Olvidamos que en esta ciudad hay una estatua desprovista de pedestal, y con ello de la debida dignidad, que muestra a un sabio ensimismado al que ignoran los paseantes en calle Alcazabilla. Olvidamos que aquel hombre, Shlomo Ben Gabirol, iluminó con su razón y su pasión con un resplandor que aún pervive, la fe de Israel desde que naciera en estas mismas calles malagueñas. Olvidamos que este trozo de orilla fue lugar para que de las tres culturas que en un instante pugnaron o convivieron, una de ellas quedara convertida en nota al pie de página, susurro entre las calles de la Judería, delatada públicamente por ese bronce descabalgado. Y cuando, en la noche en blanco, se alborote nuevamente, entre el Museo Picasso y el Teatro Romano, ese trozo de la ciudad, la música que mantiene viva esa añoranza y esa ausencia, sonará en el Teatro Cervantes.

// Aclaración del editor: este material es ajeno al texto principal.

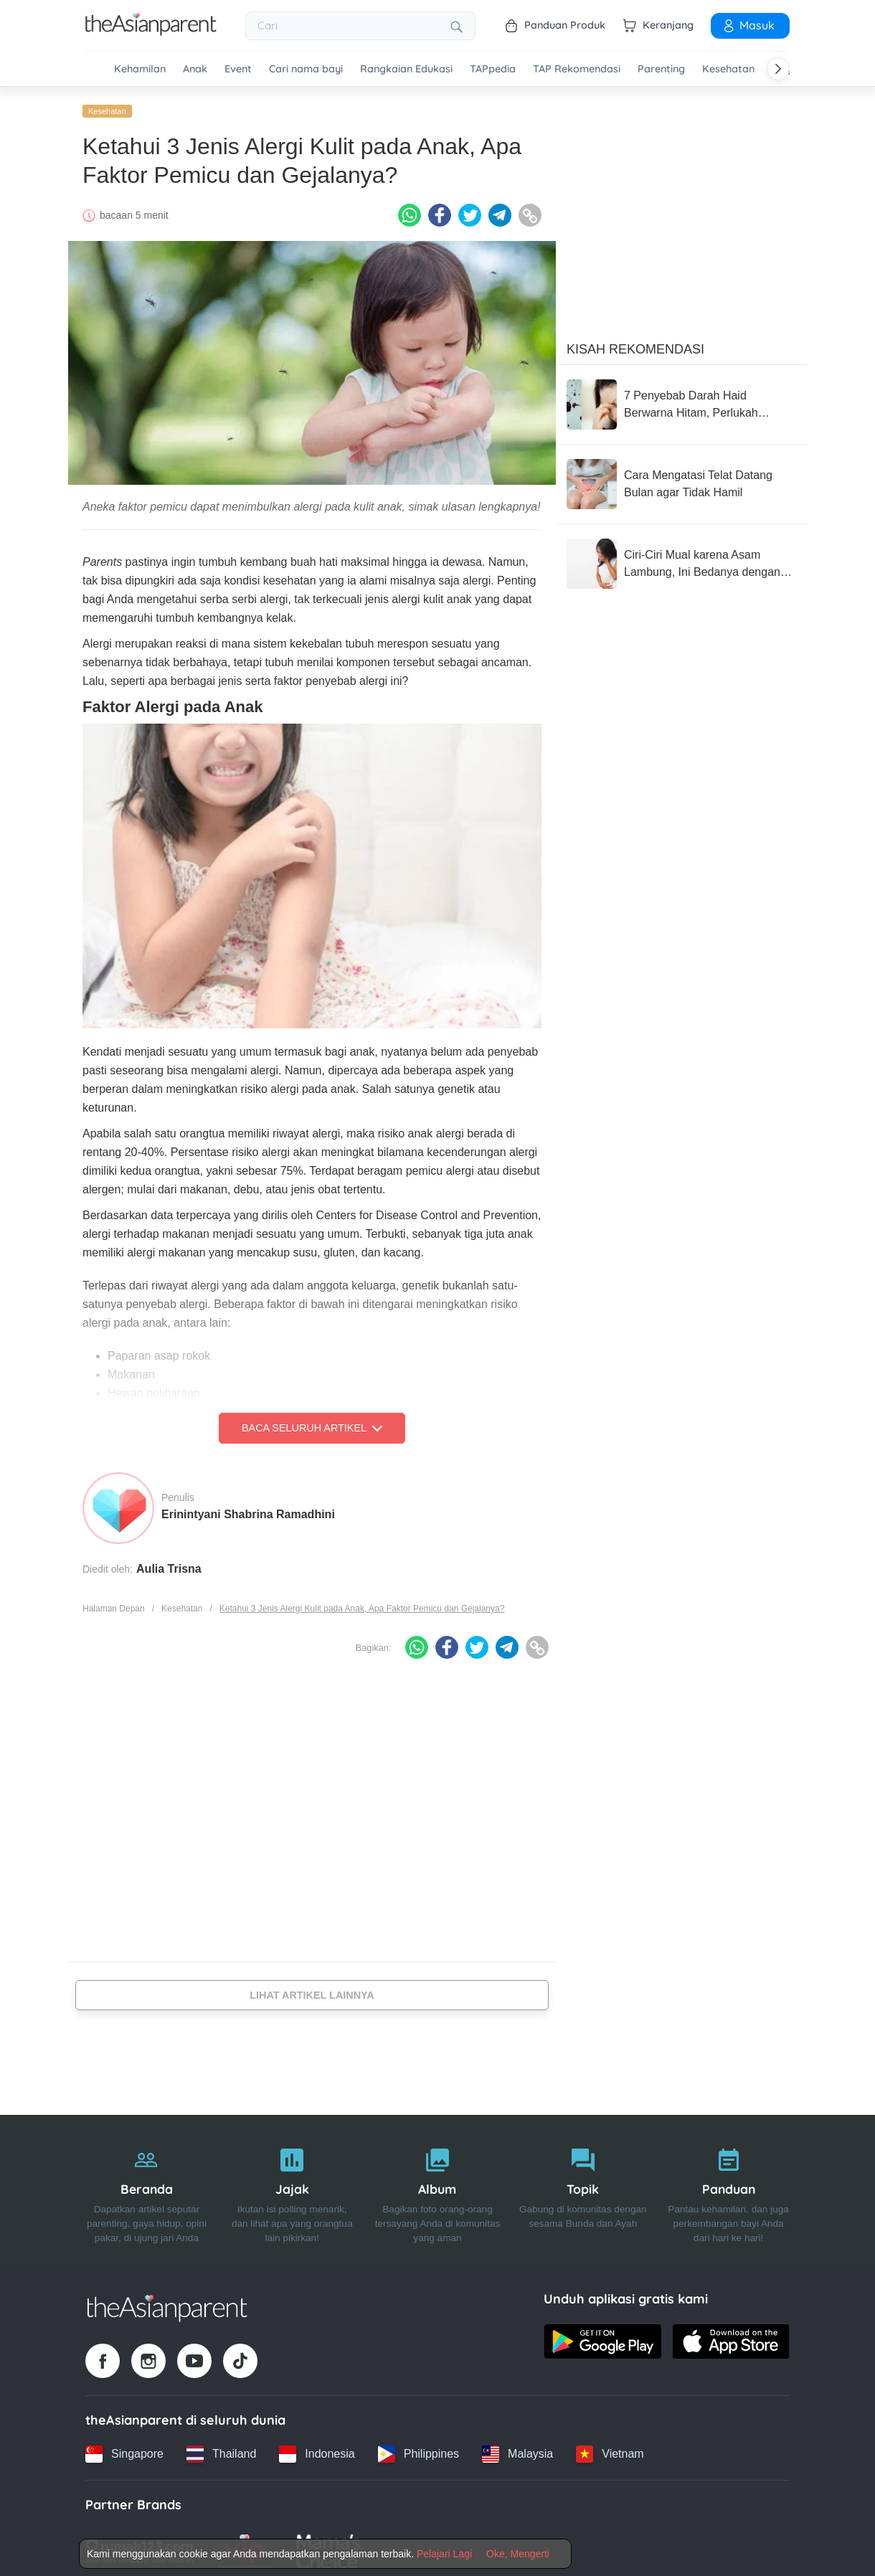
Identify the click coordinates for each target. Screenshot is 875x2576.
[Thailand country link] (221, 2448)
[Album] (438, 2187)
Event (238, 69)
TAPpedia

Porque esa noche, la del 14 de mayo, tendrá lugar allí el concierto de Klezmer Sefardí, “Música judía de bodas y otras celebraciones” que integran el español Eduardo Paniagua, los hermanos búlgaros Ivo y Nasco Hristov y el argentino Jorge Rozemblum. Media hora antes del conciero, Paniagua y Rozenblum darán en el mismo lugar una charla sobre la música tradicional judía. Allí se hablará de cómo es el Klezmer la música popular judía, acrisolada en el ámbito centroeuropeo con influencias venidas tanto de Oriente Medio como de la música de los zíngaros. En todo caso, nos encontramos con una experiencia musical insólita, por cuanto el Klezmer es, casi por definición, askenazí (nombre que recibe la cultura judía centroeuropea, que tiene como medio de expresión el yiddish, una mezcla de hebreo y alemán). Al mostrarnos una vertiente sefardí del klezmer, este conjunto, liderado por el veterano, heterodoxo e infatigable especialista en música antigua Eduardo Paniagua, se convierte en el pionero en conciliar ambas ramas de la tradición judía.
Burning Bush
Shaom Aleichem, un clásico para el Shabbat,
en una versión conmovedora
Toda formación Klezmer tiene como instrumentos básicos el acordeón, el clarinete, la percusión (que también puede ser suplida por un contrabajo) y el violín (que a veces es sustituido por el acordeón), siendo lo instrumental de tanta importancia para el género que su propio nombre significa en hebreo simplemente eso, “instrumento musical”. Otra etimología más dudosa la haría derivar del yiddish con un significado que podría traducirse como “recipiente de canciones”. El origen más directo y distinguible de este género, que en Málaga es conocido por los escasos aunque vibrantes conciertos del trío polaco Kroke, sin tener que remontarnos a la crucial Edad Media, está en el tránsito entre los siglos XVIII y XIX, cuando las aldeas judías de Ucrania, de Polonia, del Imperio Austrohúngaro, son recorridas por pequeñas bandas ambulantes de músicos que amenizan las bodas, las fiestas de Purim y las ferias. Estos músicos, conocidos como klezmorim, hacen una música que se sabe profana desde que, tras la destrucción del Templo de Salomón en el 70 d. C. los instrumentos musicales quedaran excluidos de las sinagogas. Esta música, que para los oídos atentos suena cada vez con mayor frecuencia como fondo en anuncios de televisión o que empapa con su lánguido lamento de clarinete el arranque de la “Rhapsody in blue” de Gershwin, tuvo su momento de esplendor en las primeras décadas del siglo XX, con un mercado discográfico en auge, que el Holocausto cercenó. Con la posguerra la influencia del jazz (el mismo Benny Goodman se formó en la tradición Klezmer) y de la experimentación fueron dando lugar a singulares sonidos como los que representan las bandas europeas y americanas de lo que se conoce como Revival Klezmer. Los polacos de Kroke, los norteamericanos Klezmatics y Klezmer Conservatory Band, el dúo argentino Lerner y Moguilevsky o los británicos de The Burning Bush son recomendaciones útiles para iniciarse en esta música que gana aficionados con intensidad gozosa. Son sonidos, con el resultado de la luz y la calidez (y la calidad) son como la zarza de Moisés, arde y no se consume.